Los Alamos lab's security appears great on paper
Glowing evaluation comes in wake of recent lapses in handling of nuclear data
By: Ian Hoffman, Staff Writer
Saturday, July 31, 2004
Faced by irate congressmen, the Bush administration's chief nuclear-weapons executive condemned recent losses of two drives of nuclear secrets at Los Alamos National Laboratory, saying "there is something about the Los Alamos culture that we have not yet beaten into submission."
But on paper, where contract fees for Los Alamos manager University of California are most at stake, his agency -- the National Nuclear Security Administration -- has awarded top marks to Los Alamos for its handling of classified data for the last four years.

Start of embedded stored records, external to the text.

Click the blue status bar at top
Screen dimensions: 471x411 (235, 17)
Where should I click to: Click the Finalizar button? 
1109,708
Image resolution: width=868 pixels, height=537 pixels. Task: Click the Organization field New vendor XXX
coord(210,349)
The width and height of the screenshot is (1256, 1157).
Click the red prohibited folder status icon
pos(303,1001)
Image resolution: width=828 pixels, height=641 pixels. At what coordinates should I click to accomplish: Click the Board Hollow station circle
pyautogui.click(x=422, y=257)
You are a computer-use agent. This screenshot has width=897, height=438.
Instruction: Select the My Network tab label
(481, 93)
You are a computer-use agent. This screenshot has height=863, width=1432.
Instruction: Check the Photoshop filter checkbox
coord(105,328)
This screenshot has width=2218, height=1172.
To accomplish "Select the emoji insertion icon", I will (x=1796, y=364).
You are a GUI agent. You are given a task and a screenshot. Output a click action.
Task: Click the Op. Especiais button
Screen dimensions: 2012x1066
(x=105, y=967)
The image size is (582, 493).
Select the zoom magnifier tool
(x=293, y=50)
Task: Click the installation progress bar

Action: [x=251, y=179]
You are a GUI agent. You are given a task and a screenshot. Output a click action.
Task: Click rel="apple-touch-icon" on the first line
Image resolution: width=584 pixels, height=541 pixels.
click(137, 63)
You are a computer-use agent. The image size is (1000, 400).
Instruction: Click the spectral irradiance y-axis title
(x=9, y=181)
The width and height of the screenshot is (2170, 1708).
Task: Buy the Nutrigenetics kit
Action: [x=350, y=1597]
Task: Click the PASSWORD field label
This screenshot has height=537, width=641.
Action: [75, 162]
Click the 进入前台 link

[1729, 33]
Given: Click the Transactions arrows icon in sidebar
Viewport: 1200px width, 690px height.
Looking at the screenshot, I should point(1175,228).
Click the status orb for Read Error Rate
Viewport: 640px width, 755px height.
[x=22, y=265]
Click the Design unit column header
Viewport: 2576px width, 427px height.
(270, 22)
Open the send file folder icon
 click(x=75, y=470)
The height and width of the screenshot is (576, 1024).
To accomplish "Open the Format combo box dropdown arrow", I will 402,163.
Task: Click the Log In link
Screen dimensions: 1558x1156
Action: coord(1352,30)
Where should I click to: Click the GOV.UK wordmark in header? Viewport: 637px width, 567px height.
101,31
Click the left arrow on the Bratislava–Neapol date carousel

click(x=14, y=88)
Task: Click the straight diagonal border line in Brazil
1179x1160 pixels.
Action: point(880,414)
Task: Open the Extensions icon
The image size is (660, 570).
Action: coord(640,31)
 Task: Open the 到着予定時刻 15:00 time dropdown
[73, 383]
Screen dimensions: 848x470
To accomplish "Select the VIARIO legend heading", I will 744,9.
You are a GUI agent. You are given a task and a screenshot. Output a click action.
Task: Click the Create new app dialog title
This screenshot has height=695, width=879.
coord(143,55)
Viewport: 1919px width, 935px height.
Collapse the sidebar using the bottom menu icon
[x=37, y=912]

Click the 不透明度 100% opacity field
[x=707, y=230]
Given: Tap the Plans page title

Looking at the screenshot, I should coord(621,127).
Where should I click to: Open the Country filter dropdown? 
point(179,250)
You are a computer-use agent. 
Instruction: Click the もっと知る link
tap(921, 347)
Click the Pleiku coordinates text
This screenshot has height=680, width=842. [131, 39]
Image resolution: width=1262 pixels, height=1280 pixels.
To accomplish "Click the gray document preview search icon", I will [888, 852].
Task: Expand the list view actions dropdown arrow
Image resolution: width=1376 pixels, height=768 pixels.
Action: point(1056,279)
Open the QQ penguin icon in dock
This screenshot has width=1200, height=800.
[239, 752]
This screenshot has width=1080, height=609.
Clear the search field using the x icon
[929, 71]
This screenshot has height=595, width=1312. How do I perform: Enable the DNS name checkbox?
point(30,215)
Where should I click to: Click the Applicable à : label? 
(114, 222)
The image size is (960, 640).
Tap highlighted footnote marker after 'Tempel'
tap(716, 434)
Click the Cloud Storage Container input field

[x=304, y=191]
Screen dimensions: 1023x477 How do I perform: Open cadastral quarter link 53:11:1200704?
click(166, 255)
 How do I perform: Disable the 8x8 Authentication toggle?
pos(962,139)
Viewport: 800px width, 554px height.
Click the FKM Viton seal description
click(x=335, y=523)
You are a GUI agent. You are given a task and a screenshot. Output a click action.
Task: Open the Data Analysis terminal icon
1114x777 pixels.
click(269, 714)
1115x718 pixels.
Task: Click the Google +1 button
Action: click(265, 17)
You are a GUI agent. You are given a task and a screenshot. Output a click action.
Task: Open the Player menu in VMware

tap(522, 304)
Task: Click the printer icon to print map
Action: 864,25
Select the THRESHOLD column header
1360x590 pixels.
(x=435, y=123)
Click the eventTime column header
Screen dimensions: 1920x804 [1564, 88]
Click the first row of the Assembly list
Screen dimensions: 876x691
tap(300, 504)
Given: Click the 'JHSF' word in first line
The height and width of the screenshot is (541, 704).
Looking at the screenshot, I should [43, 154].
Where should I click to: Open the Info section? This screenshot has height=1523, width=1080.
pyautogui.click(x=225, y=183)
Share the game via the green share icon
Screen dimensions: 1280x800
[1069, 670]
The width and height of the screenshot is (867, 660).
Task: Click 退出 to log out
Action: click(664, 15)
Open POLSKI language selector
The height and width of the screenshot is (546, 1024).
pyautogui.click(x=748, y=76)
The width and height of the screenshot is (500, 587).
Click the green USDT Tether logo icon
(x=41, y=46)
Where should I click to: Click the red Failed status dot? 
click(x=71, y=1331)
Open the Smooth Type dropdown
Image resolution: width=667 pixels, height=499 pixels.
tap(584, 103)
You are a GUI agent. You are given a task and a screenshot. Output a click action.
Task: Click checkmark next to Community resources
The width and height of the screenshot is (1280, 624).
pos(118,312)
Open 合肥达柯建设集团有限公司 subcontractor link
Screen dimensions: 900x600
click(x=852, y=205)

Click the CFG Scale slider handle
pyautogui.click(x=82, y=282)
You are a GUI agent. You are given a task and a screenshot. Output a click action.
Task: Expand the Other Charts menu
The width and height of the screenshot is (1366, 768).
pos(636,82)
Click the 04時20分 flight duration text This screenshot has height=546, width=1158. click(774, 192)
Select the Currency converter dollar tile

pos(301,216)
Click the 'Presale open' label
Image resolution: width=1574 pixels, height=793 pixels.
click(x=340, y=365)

"It's totally outrageous," said Danielle Brian, executive director of the Washington-based Project on Government Oversight, a watchdog group that has criticized management and security in the U.S. weapons complex.
For three weeks, a near-unanimous chorus in Congress, the U.S. Energy Department and the University of California have faulted a "culture of arrogance" at Los Alamos for its security failings.
Energy Secretary Spencer Abraham last week branded Los Alamos' security failings "widespread" and ordered a national shutdown of all work with classified, portable disks, tapes and drives.
Yet the lab's closest overseers at the NNSA, headed by former arms-control negotiator Linton Brooks, have largely been spared. Critics say the agency is not rising to the mission that Congress intended four years ago, when lawmakers created the NNSA to halt security scandals and increase accountability.
"There continues to be an ongoing pattern of business management failure and security problems, particularly at Los Alamos, that administrator Brooks has thus far been unable to resolve," Rep. Jim Greenwood, R-Penn., said recently, adding that "the NNSA experiment has not been a great success."
Brian said NNSA officials in Los Alamos should have spotted and fixed the problem earlier.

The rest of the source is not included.